In November 2000, the Violence against Women Act II was passed into law. Amongst other factors, this law also made changes to previously existing immigration laws that had allowed abused immigrant women and children to seek legal residency in the US independently of their abusers.

What does the Violence against Women Act II Offer?

This law allows women to petition for an adjustment of status for themselves and exempts them from section 245(c) of the Immigration and Nationality Act. This act prohibits immigrants who have engaged in unauthorized employment those who have failed to maintain valid immigration status and a number of others from applying for adjustment of status.

Revised VAWA Advantages for Women

Under the revised VAWA, applicants no longer have to show that they would face extreme hardship in residing in the country. Additionally, they are also allowed to apply for permanent residence from outside the US, if they can demonstrate that they have been  victims of domestic violence in the US.

What Are The Eligibility Requirements For The VAWA II?

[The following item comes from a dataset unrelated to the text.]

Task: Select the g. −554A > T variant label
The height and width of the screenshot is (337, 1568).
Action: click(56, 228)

To be eligible for adjustment of status under the VAWA II, the woman must show one of the following:

  • Their marriage was ended within the past two years for reasons connected to domestic violence;
  • The abuser lost his or her immigration status within the past two years for reasons related to domestic violence;
  • If a US citizen, the abuser died within the past two years; or
  • The abuser was or is a bigamist.

What Is The Difference Between VAWA Applicants And Other Visa Applicants?

For most people in deportation proceedings, the period of continuous physical presence ends when the USCIS notifies them that they are being placed in deportation proceedings. However, this rule does not apply to VAWA applicants.

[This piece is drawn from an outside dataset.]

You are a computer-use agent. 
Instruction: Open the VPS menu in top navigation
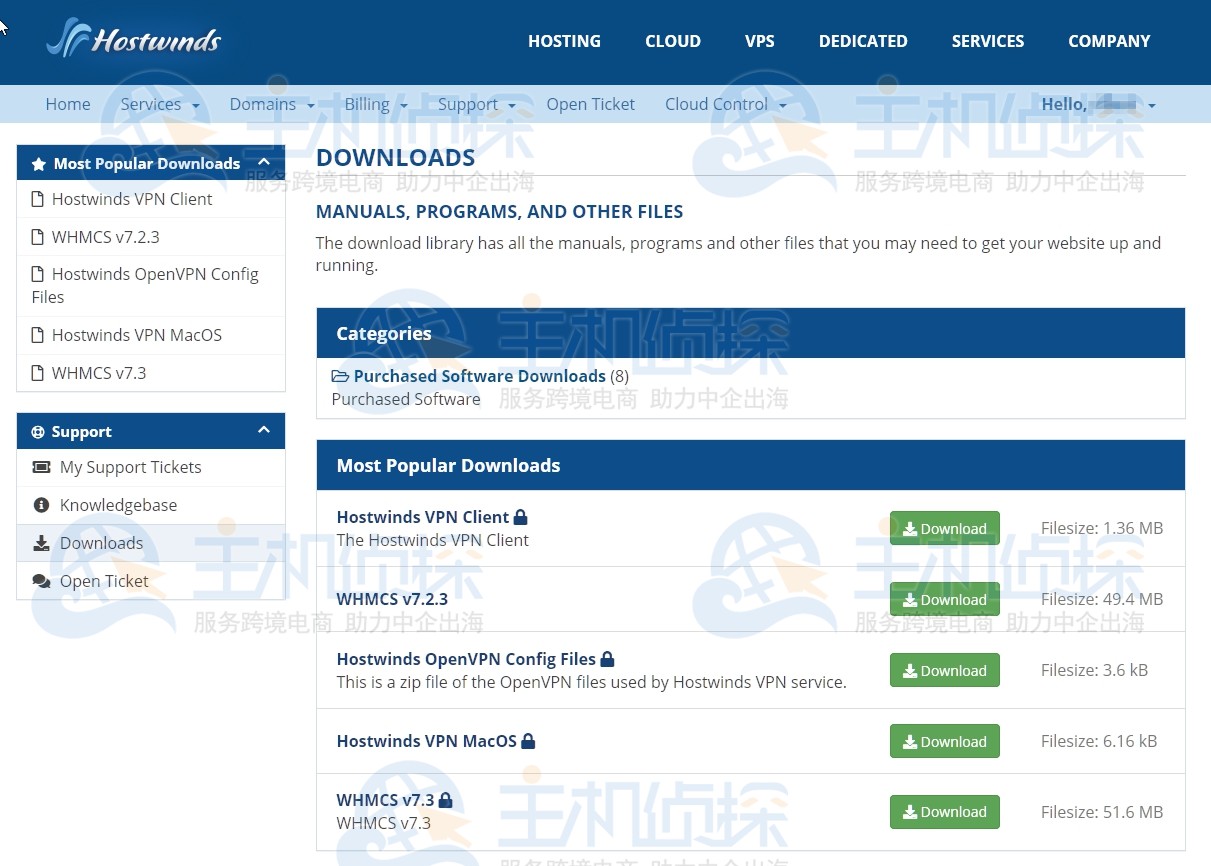tap(759, 41)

  • In other words, they have more of a chance to obtain the seven years presence necessary to be eligible for cancellation of removal.
  • Also, any absences from the US that were the result of domestic violence will not break the period of continuous physical presence.
  • Furthermore, the grounds for inadmissibility relating to good moral character can be waived if they are connected to domestic violence.
  • Also, applicants under the VAWA are exempted from the public charge ground of inadmissibility insofar as they are entitled to public benefits. They may also obtain a waiver of the ground of inadmissibility relating to HIV positive status.

What Is A U Visa and How Can I Be Eligible For It?

The VAWA II also created a new category of nonimmigrant visa termed as the U Visa.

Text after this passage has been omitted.